“Well, well. You actually came back,” the innkeeper said. “I had lost all hope.”
“You shouldn’t have,” Sarah said. “I never leave a debt unpaid, one way or the other.”
The man stood pensive for a few moments. Or maybe he was just staring at her chest. When the silence became too awkward, he asked, “So how’s Tristan? Has he served you well?”
“More than well,” she replied. “He died protecting me.”
In a way, it was the truth. Tristan’s pieces lay scattered around in the black forest near the tower field. He had died in his motorbike form. Nothing she could explain easily or quickly.
“It’s so sad,” the man said. “But it was a honorable death. Good horse.”

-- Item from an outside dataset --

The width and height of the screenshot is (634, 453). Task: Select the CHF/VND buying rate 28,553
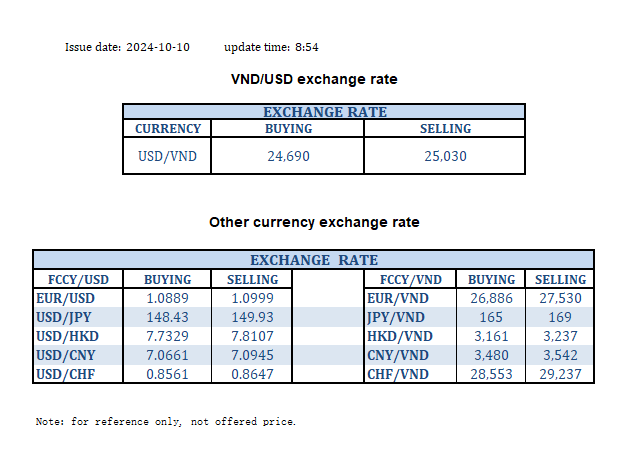[491, 374]
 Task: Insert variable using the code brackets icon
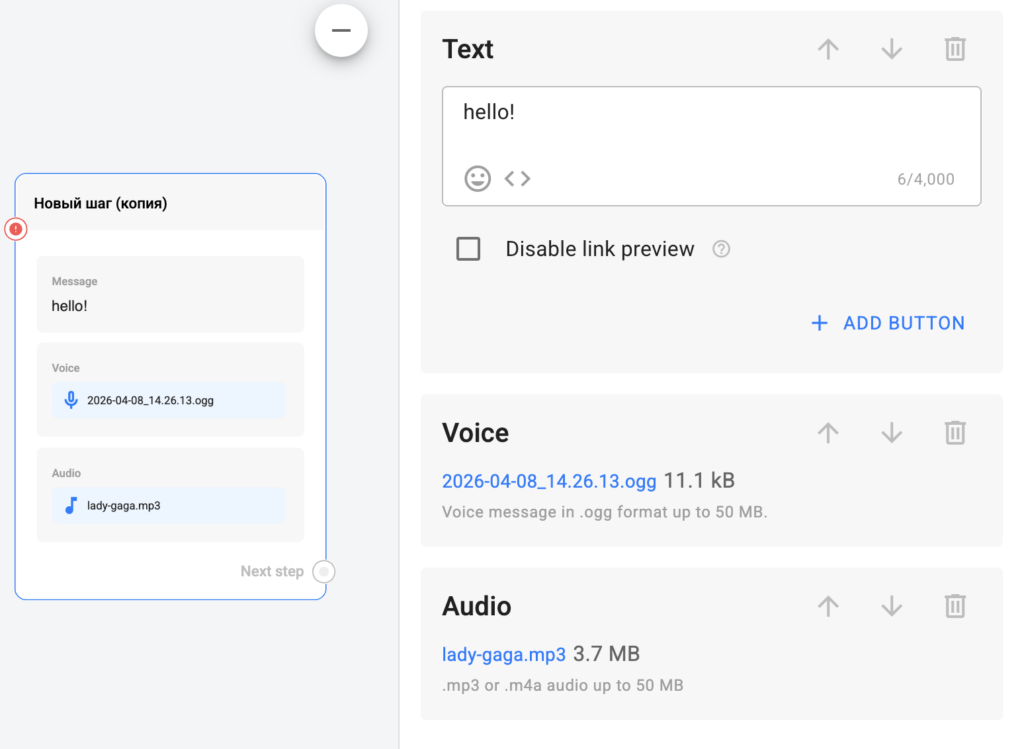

“I will need another one,” Sarah said, pulling several coins from her purse. “Here is the payment for Tristan, and for a new horse. Plus a bit more for the wait.”
The innkeeper grinned appreciatively.
“Well, it’s been months, yeah,” he said. “Thanks for your business. Let’s go and choose your new horse. I hope he lives long.”
* * *
The road outside the inn was almost black as the sun went down and the whole landscape sunk into darkness. Valiant, the new horse, was pawing the ground impatiently. He was already in her Inventory, and when Sarah Scrutinized him, she found out that he had 500 hitpoints.
The Ring of Realms was glistening furiously in her finger as she looked up at the sky and began surveying the gigantic menu of worlds. “You’ll need to fly,” the mage had said, and Sarah wondered where in all those realms she would be able to acquire such a skill. The images popped up seemingly at random, dancing a mysterious dance, guided by something inside her that she didn’t fully understand. That something was making sense of it all, cutting the information overload and bringing potential options to her.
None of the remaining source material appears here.